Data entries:
■ ■ ■ ■

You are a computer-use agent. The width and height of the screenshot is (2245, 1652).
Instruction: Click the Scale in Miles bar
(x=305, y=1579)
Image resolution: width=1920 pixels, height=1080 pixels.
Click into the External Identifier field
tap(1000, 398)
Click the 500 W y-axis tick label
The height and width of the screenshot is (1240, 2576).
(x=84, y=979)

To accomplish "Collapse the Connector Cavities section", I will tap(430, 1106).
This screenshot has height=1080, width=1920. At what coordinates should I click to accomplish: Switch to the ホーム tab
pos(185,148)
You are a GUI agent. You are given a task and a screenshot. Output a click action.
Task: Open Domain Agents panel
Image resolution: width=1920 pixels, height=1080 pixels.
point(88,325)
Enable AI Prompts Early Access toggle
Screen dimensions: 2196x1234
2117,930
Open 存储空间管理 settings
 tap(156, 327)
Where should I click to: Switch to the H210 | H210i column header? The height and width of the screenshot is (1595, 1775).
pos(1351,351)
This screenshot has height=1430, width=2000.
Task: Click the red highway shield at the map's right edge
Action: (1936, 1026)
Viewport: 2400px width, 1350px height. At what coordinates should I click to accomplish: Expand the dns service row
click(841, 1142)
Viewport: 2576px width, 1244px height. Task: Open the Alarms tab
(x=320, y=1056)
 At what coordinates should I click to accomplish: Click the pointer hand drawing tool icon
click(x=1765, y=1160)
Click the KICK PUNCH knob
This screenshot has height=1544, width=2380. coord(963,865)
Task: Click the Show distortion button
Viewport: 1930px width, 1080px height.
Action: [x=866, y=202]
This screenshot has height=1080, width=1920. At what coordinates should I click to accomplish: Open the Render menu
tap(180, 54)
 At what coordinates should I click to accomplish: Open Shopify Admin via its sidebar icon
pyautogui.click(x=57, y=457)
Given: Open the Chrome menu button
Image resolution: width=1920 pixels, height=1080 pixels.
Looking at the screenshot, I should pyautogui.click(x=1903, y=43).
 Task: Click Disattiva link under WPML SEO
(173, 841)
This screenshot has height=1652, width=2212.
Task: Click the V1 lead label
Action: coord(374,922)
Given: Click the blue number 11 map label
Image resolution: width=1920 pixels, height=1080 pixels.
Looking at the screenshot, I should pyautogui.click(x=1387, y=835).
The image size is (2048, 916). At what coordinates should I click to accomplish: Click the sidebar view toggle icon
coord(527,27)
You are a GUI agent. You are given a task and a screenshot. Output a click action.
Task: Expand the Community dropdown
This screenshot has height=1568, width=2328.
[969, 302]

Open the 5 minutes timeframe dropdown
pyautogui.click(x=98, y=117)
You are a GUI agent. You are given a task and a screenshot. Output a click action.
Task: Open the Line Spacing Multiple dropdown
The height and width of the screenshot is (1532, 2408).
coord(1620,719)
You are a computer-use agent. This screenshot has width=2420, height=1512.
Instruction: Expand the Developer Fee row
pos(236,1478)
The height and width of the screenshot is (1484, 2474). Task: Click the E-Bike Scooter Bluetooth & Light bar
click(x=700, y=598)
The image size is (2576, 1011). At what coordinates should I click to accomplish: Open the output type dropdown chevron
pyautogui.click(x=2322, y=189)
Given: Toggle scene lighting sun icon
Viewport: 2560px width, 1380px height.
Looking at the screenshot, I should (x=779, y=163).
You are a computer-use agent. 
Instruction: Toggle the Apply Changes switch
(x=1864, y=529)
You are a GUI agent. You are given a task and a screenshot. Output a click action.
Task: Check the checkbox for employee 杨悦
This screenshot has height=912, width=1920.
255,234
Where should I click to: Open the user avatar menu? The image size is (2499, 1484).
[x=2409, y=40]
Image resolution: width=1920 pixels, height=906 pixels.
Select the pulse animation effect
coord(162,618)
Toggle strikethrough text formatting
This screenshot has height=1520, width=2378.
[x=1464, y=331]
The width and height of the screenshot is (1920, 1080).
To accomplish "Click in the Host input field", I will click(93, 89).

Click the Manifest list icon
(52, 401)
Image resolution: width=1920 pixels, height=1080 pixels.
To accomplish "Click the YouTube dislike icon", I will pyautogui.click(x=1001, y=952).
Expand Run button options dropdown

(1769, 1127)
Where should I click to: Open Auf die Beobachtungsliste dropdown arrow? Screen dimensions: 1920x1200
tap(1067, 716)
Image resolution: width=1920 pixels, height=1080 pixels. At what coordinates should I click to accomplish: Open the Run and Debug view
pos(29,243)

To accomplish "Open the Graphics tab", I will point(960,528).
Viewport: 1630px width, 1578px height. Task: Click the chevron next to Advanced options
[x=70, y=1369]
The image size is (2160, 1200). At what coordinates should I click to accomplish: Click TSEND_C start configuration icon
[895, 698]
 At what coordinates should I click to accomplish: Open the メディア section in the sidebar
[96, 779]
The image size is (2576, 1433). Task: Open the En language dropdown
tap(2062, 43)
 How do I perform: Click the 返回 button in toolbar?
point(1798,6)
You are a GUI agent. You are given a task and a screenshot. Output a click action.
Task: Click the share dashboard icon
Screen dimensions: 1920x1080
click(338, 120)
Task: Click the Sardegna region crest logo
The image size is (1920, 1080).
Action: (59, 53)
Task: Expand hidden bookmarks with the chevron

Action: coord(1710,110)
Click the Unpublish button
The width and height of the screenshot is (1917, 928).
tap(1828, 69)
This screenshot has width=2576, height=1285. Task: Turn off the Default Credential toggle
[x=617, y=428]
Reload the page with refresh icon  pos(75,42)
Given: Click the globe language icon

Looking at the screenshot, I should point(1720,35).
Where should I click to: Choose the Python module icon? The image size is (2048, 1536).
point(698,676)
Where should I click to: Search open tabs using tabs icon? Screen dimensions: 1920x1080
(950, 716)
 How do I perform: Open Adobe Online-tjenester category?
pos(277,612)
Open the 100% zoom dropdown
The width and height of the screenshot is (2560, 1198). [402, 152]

■ ■ ■ ■

=== Your goal ===
Repeat each of the records exactly as written.

=== Task result ===
You are a computer-use agent. The width and height of the screenshot is (2245, 1652).
Instruction: Click the Scale in Miles bar
(x=305, y=1579)
Image resolution: width=1920 pixels, height=1080 pixels.
Click into the External Identifier field
tap(1000, 398)
Click the 500 W y-axis tick label
The height and width of the screenshot is (1240, 2576).
(x=84, y=979)

To accomplish "Collapse the Connector Cavities section", I will tap(430, 1106).
This screenshot has height=1080, width=1920. At what coordinates should I click to accomplish: Switch to the ホーム tab
pos(185,148)
You are a GUI agent. You are given a task and a screenshot. Output a click action.
Task: Open Domain Agents panel
Image resolution: width=1920 pixels, height=1080 pixels.
point(88,325)
Enable AI Prompts Early Access toggle
Screen dimensions: 2196x1234
2117,930
Open 存储空间管理 settings
 tap(156, 327)
Where should I click to: Switch to the H210 | H210i column header? The height and width of the screenshot is (1595, 1775).
pos(1351,351)
This screenshot has height=1430, width=2000.
Task: Click the red highway shield at the map's right edge
Action: (1936, 1026)
Viewport: 2400px width, 1350px height. At what coordinates should I click to accomplish: Expand the dns service row
click(841, 1142)
Viewport: 2576px width, 1244px height. Task: Open the Alarms tab
(x=320, y=1056)
 At what coordinates should I click to accomplish: Click the pointer hand drawing tool icon
click(x=1765, y=1160)
Click the KICK PUNCH knob
This screenshot has height=1544, width=2380. coord(963,865)
Task: Click the Show distortion button
Viewport: 1930px width, 1080px height.
Action: [x=866, y=202]
This screenshot has height=1080, width=1920. At what coordinates should I click to accomplish: Open the Render menu
tap(180, 54)
 At what coordinates should I click to accomplish: Open Shopify Admin via its sidebar icon
pyautogui.click(x=57, y=457)
Given: Open the Chrome menu button
Image resolution: width=1920 pixels, height=1080 pixels.
Looking at the screenshot, I should pyautogui.click(x=1903, y=43).
 Task: Click Disattiva link under WPML SEO
(173, 841)
This screenshot has height=1652, width=2212.
Task: Click the V1 lead label
Action: coord(374,922)
Given: Click the blue number 11 map label
Image resolution: width=1920 pixels, height=1080 pixels.
Looking at the screenshot, I should pyautogui.click(x=1387, y=835).
The image size is (2048, 916). At what coordinates should I click to accomplish: Click the sidebar view toggle icon
coord(527,27)
You are a GUI agent. You are given a task and a screenshot. Output a click action.
Task: Expand the Community dropdown
This screenshot has height=1568, width=2328.
[969, 302]

Open the 5 minutes timeframe dropdown
pyautogui.click(x=98, y=117)
You are a GUI agent. You are given a task and a screenshot. Output a click action.
Task: Open the Line Spacing Multiple dropdown
The height and width of the screenshot is (1532, 2408).
coord(1620,719)
You are a computer-use agent. This screenshot has width=2420, height=1512.
Instruction: Expand the Developer Fee row
pos(236,1478)
The height and width of the screenshot is (1484, 2474). Task: Click the E-Bike Scooter Bluetooth & Light bar
click(x=700, y=598)
The image size is (2576, 1011). At what coordinates should I click to accomplish: Open the output type dropdown chevron
pyautogui.click(x=2322, y=189)
Given: Toggle scene lighting sun icon
Viewport: 2560px width, 1380px height.
Looking at the screenshot, I should (x=779, y=163).
You are a computer-use agent. 
Instruction: Toggle the Apply Changes switch
(x=1864, y=529)
You are a GUI agent. You are given a task and a screenshot. Output a click action.
Task: Check the checkbox for employee 杨悦
This screenshot has height=912, width=1920.
255,234
Where should I click to: Open the user avatar menu? The image size is (2499, 1484).
[x=2409, y=40]
Image resolution: width=1920 pixels, height=906 pixels.
Select the pulse animation effect
coord(162,618)
Toggle strikethrough text formatting
This screenshot has height=1520, width=2378.
[x=1464, y=331]
The width and height of the screenshot is (1920, 1080).
To accomplish "Click in the Host input field", I will click(93, 89).

Click the Manifest list icon
(52, 401)
Image resolution: width=1920 pixels, height=1080 pixels.
To accomplish "Click the YouTube dislike icon", I will pyautogui.click(x=1001, y=952).
Expand Run button options dropdown

(1769, 1127)
Where should I click to: Open Auf die Beobachtungsliste dropdown arrow? Screen dimensions: 1920x1200
tap(1067, 716)
Image resolution: width=1920 pixels, height=1080 pixels. At what coordinates should I click to accomplish: Open the Run and Debug view
pos(29,243)

To accomplish "Open the Graphics tab", I will point(960,528).
Viewport: 1630px width, 1578px height. Task: Click the chevron next to Advanced options
[x=70, y=1369]
The image size is (2160, 1200). At what coordinates should I click to accomplish: Click TSEND_C start configuration icon
[895, 698]
 At what coordinates should I click to accomplish: Open the メディア section in the sidebar
[96, 779]
The image size is (2576, 1433). Task: Open the En language dropdown
tap(2062, 43)
 How do I perform: Click the 返回 button in toolbar?
point(1798,6)
You are a GUI agent. You are given a task and a screenshot. Output a click action.
Task: Click the share dashboard icon
Screen dimensions: 1920x1080
click(338, 120)
Task: Click the Sardegna region crest logo
The image size is (1920, 1080).
Action: (59, 53)
Task: Expand hidden bookmarks with the chevron

Action: coord(1710,110)
Click the Unpublish button
The width and height of the screenshot is (1917, 928).
tap(1828, 69)
This screenshot has width=2576, height=1285. Task: Turn off the Default Credential toggle
[x=617, y=428]
Reload the page with refresh icon  pos(75,42)
Given: Click the globe language icon

Looking at the screenshot, I should point(1720,35).
Where should I click to: Choose the Python module icon? The image size is (2048, 1536).
point(698,676)
Where should I click to: Search open tabs using tabs icon? Screen dimensions: 1920x1080
(950, 716)
 How do I perform: Open Adobe Online-tjenester category?
pos(277,612)
Open the 100% zoom dropdown
The width and height of the screenshot is (2560, 1198). [402, 152]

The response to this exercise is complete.